Let’s suppose you have two variables \(X\) and \(Z\) that are positively correlated. \(X\) causes \(Y\) but \(Z\) does not.

n = 100
x <- rnorm(n)
z= x + rnorm(n)
x=scale(x)[,]
z=scale(z)[,]
y=x+rnorm(n)

The true value of \(\beta_z\) should be 0 and \(\beta_x\) should be 1 in the model \(y=\beta_x x + \beta_z z\). If we simulate this a bunch of times and estimate using OLS that’s exactly what we find on average. However, penalized regressions sacrifice the promise of unbiased estimates for other properties such as lower MSE and variable selection.

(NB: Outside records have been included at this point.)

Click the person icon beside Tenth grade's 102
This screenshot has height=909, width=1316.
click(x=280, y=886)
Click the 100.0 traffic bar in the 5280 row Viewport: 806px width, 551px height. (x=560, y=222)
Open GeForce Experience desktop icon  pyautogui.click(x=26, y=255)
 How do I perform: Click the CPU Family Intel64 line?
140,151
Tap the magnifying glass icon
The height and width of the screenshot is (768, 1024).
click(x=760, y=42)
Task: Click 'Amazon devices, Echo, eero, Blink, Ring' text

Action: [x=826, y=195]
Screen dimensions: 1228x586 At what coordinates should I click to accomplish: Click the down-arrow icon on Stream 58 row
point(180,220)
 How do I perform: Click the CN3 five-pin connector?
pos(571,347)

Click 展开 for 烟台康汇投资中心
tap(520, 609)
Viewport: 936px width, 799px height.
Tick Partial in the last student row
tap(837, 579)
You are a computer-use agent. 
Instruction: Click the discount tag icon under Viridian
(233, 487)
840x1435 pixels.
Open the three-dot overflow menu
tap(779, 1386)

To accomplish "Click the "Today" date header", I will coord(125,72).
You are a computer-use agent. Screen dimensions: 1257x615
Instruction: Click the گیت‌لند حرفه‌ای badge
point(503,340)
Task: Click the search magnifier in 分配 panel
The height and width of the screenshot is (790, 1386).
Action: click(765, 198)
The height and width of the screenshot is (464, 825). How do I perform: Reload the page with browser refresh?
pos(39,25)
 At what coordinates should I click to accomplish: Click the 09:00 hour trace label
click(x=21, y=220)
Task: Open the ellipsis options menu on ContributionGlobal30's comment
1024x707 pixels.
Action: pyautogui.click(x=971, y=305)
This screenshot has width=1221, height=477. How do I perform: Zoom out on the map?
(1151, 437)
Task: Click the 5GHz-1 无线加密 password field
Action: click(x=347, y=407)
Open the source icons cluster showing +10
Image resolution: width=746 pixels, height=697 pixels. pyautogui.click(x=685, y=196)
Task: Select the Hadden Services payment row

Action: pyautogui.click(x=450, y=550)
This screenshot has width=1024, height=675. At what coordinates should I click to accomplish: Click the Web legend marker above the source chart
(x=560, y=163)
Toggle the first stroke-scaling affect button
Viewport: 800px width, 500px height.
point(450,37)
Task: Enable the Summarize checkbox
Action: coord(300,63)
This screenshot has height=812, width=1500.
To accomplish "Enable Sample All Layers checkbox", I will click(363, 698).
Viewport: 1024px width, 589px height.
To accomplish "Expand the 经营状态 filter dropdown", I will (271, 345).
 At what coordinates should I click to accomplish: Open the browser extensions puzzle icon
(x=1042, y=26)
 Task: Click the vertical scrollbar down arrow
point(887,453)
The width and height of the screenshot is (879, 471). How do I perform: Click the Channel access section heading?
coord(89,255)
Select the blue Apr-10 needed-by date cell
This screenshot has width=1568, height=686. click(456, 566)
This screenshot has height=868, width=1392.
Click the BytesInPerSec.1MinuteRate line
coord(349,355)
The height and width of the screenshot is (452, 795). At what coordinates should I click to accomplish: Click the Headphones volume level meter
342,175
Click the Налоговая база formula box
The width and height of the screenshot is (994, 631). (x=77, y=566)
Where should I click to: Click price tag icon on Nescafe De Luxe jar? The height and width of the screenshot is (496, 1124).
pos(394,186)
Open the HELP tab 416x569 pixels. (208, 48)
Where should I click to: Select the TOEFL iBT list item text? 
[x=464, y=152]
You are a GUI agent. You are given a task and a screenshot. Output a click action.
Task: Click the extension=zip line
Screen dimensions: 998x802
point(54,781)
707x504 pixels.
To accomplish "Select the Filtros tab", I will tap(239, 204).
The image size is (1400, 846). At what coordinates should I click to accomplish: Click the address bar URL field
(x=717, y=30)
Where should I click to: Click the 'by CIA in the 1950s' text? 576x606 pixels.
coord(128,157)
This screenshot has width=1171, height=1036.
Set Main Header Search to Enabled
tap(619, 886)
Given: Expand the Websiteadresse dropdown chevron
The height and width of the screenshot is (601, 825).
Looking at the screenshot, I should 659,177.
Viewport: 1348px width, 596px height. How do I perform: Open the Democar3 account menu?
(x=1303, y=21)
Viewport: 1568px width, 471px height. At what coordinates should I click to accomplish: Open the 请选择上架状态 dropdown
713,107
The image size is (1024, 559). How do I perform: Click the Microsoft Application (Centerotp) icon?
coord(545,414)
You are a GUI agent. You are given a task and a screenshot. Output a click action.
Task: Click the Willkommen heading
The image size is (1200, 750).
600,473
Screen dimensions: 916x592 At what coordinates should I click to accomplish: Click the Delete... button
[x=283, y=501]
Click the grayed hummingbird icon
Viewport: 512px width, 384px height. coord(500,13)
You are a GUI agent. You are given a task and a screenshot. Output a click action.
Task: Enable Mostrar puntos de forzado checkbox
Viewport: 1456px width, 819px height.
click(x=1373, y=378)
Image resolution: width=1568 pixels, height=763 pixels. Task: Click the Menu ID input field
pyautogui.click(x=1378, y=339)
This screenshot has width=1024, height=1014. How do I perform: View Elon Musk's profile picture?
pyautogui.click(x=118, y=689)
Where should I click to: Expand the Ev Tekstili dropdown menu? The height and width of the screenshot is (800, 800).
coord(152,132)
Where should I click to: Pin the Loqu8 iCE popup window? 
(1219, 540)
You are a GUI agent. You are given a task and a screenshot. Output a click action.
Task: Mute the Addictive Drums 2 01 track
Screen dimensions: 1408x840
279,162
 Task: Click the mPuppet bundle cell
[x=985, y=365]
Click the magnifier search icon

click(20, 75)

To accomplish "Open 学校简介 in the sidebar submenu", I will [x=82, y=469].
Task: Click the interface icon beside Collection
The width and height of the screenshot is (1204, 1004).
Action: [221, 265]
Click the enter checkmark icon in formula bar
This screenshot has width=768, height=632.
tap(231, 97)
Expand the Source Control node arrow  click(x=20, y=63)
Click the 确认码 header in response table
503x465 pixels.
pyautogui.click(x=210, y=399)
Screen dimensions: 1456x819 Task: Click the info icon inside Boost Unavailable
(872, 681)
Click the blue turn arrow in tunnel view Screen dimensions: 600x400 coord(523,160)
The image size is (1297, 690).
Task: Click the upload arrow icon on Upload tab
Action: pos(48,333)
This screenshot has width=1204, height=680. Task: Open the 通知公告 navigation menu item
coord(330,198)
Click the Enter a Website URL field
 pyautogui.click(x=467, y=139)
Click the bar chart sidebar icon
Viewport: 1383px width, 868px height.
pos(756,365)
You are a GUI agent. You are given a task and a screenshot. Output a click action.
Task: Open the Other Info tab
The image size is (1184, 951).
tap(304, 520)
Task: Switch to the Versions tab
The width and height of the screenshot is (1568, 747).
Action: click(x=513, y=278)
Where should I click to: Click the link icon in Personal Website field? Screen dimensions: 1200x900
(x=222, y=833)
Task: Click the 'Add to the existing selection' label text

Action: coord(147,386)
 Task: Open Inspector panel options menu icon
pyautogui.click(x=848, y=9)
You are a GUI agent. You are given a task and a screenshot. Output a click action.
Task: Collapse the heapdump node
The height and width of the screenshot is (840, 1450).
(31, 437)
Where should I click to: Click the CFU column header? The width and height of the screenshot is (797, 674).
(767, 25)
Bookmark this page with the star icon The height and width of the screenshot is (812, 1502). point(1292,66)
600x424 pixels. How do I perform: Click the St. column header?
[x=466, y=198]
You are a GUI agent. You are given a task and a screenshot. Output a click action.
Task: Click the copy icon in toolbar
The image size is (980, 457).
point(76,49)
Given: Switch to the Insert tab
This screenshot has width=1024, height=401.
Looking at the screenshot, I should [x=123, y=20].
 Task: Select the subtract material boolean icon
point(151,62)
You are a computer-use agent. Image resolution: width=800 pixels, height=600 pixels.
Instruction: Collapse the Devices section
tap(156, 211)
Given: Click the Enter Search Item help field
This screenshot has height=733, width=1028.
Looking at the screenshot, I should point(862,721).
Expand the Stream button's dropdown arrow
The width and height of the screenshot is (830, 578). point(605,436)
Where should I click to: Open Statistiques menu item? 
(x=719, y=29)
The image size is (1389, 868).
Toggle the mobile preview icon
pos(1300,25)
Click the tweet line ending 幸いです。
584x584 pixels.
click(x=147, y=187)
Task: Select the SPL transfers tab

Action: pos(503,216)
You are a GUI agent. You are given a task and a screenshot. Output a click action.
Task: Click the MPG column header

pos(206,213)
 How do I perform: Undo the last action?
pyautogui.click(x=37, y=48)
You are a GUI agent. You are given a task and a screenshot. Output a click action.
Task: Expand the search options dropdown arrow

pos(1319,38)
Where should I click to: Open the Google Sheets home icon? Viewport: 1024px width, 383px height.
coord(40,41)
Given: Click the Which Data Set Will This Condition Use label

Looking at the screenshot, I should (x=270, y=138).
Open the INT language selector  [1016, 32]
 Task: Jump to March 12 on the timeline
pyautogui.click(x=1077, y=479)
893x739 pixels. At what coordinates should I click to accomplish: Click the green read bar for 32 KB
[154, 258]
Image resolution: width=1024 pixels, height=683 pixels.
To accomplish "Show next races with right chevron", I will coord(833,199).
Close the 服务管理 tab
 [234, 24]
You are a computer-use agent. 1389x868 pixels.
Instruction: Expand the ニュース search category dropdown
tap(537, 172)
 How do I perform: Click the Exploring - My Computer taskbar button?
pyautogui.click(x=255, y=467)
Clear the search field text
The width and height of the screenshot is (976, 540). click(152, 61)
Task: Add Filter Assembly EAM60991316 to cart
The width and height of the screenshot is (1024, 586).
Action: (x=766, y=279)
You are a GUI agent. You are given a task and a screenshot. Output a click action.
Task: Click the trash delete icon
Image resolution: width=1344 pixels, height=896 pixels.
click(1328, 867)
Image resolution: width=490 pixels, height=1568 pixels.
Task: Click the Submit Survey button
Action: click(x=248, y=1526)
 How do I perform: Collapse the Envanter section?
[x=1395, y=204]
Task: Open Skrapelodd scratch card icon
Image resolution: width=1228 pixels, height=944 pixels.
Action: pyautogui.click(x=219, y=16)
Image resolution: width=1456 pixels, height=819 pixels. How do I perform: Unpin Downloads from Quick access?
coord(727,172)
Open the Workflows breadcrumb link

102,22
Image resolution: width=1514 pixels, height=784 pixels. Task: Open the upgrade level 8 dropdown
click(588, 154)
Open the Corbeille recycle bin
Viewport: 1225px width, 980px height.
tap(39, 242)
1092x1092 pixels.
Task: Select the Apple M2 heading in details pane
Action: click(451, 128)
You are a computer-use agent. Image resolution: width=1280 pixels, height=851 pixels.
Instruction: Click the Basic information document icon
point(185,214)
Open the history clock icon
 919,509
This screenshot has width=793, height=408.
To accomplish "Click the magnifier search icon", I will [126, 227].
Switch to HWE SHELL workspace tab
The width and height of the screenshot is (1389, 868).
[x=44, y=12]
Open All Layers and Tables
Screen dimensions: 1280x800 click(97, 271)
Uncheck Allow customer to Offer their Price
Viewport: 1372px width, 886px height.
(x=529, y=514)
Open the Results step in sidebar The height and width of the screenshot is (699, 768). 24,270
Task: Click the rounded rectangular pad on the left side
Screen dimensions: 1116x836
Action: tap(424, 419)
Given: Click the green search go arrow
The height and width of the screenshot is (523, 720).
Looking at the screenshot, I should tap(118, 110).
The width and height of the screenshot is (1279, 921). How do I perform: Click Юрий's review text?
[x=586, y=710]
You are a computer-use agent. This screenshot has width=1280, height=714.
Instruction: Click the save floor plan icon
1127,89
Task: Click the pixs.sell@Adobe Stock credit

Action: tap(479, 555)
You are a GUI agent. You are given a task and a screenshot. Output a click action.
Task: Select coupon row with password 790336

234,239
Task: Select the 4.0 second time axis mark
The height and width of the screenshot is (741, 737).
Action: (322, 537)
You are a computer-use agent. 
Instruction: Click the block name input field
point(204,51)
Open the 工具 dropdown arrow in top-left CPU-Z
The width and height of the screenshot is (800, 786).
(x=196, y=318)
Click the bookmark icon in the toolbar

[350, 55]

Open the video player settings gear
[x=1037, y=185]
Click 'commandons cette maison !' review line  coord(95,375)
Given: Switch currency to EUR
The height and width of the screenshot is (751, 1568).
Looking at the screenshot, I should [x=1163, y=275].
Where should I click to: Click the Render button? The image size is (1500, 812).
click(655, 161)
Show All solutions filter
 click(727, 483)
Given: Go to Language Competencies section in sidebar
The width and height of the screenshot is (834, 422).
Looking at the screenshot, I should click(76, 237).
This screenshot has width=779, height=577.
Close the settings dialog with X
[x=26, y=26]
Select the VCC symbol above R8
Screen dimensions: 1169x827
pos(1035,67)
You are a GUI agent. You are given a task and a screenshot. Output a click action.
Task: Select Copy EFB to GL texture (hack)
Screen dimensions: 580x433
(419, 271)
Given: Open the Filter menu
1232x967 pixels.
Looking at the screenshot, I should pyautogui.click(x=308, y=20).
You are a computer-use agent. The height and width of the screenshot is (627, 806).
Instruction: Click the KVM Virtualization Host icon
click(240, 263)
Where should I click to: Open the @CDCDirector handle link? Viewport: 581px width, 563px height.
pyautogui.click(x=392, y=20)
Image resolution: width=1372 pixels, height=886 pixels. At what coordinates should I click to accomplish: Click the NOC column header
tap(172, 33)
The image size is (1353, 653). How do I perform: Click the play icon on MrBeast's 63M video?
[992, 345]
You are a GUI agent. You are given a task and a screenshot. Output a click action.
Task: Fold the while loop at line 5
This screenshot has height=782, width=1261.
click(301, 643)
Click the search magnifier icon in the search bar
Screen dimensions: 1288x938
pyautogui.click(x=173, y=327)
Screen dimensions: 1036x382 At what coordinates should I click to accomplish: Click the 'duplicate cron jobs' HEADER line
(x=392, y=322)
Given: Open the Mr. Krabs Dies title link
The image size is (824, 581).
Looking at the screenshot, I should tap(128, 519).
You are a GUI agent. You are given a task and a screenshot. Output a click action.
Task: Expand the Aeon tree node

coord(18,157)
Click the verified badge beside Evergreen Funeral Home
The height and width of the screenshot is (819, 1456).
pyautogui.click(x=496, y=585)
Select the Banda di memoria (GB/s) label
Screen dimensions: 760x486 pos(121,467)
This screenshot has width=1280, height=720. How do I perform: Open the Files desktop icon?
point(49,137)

If we estimate the model using ridge regression, we end up seeing a substantial bias on \(\hat{\beta}_z\). The histogram below shows the distribution of ridge regression estimates of \(\beta_z\) from a ridge estimator with \(\lambda\) of 0.1.

simRidge <- function() {
  n = 100
  x <- rnorm(n)
  z= x + rnorm(n)
  x=scale(x)[,]
  z=scale(z)[,]
  y=x+rnorm(n)
  
  ridgemod<- lmridge(data = data.frame(y=y, x=x, z=z), 
          formula = y~x+z, K= 0.1)
  return(ridgemod$coef["z", ])
}

ridge.z.coefs <- replicate(1000, simRidge())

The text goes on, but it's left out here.